End of project reports

Dr Chihab El Khachab – Junior Research Fellow in Anthropology

In Hilary 2018, I convened a seminar series entitled “Current Trends in the Anthropology of Bureaucracy” under the auspices of the Christ Church Research Centre. The purpose of the seminar was to gather an international community of scholars conducting long-term ethnographic research on bureaucratic settings across the world, while highlighting their distinctive contributions to an area traditionally dominated by sociology and political science. 

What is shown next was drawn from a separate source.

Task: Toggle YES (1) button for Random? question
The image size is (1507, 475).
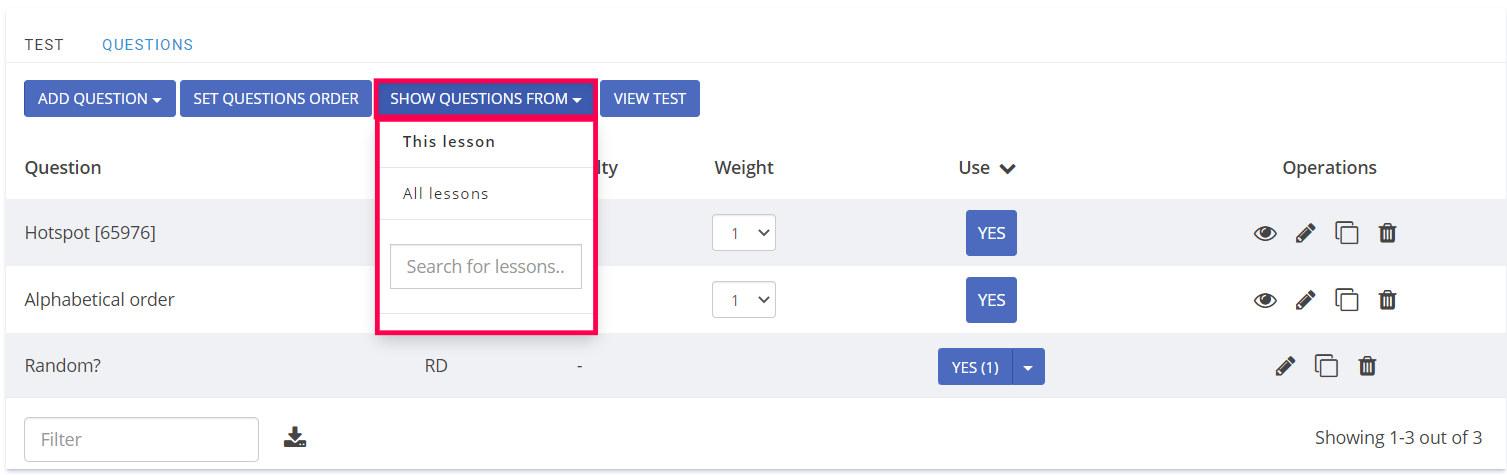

Speakers at the seminar series included: Dr Eda Pepi (Yale), who discussed family registers and citizenship in Jordan; Dr Michael M. Prentice (Harvard), who discussed the corporate/bureaucratic interface in South Korea; Dr José-María Muñoz (Edinburgh), who talked about transport bureaucracies in Cameroon; Seamus Montgomery (Oxford), who talked about EU bureaucrats under the Juncker commission; Dr Bernardo Zacka (Cambridge), who discussed welfare service provision in the United States; Dr Julie Billaud (Sussex), who gave an account of the United Nations’ Universal Periodic Review (UPR); and Marie Alauzen (Mines ParisTech), who introduced us to the recent digitization and modernization efforts of French state administration. 

Since most of the papers presented were works-in-progress, they are still in the process of being published. For now, a detailed report on the seminar’s core questions and themes is available here: http://allegralaboratory.net/current-trends-in-the-anthropology-of-bureaucracy-a-report/ 

Dr Leah Morabito – Millard & Lee Alexander Fellow

My research focusses on using radio data from the Low Frequency Array (LOFAR) to study galaxy evolution. These data provide unique information on energetic phenomena associated with super-massive black holes which reside at the centres of massive galaxies. I have developed bespoke data reduction techniques to produce the highest resolution images at low radio frequencies, which is critical to answering the question: what physical process produces these energetic phenomena, and how do they impact galaxy evolution? I am using these techniques on several data sets from the Low Frequency Array (LOFAR) for a comprehensive, state-of-the-art study of galaxy evolution. However, the data reduction techniques require very fine time and frequency resolution in the data, which results in extremely large data volumes. The typical size of dataset I work with is about 20 TB, and the data reduction more than doubles this before producing the final science-ready images (which are much smaller). This intensive data processing requires working on large computing clusters, where disk space is limited. Over the past year, thanks to an award from the Christ Church Research Centre, I have been able to test new techniques to process data, working on three separate datasets (initially over 60TB of data!). This would not have been possible without the award of a 100 TB disk which was connected to the LOFAR-UK computing cluster.

Three publications based on this work were published in 2019.

Oxford Workshop of the Historical and Theological Lexicon of the Septuagint at Christ Church Research Centre, 2-6 July 2018, at the Centre for Hebrew and Jewish Studies

Summary

From 2 to 6 July, 18 scholars from 8 countries got together in the framework of the Historical and Theological Lexicon of the Septuagint project. Five papers were read, and small working groups revised or completed articles of the Lexicon. 

Scientific programme

Each day of the workshop there was a paper (see the attached programme) presenting new ideas and methodological hints. On Wednesday and Thursday, Dr J. Aitken of Cambridge University, who is on the advisory board of the HTLS, attended the morning lecture. The level of the lectures was excellent. Because only 5 papers were read we decided not to publish proceedings of the workshop. Otherwise, the programme consisted of group work on articles in various stages of preparation. The participants had access to internet courtesy of the Hebrew Centre and some of them got library cards so as to be able to access the resources of the Bodleian. Almost all the participants had earlier experience in preparing articles for the Lexicon which made the work very productive.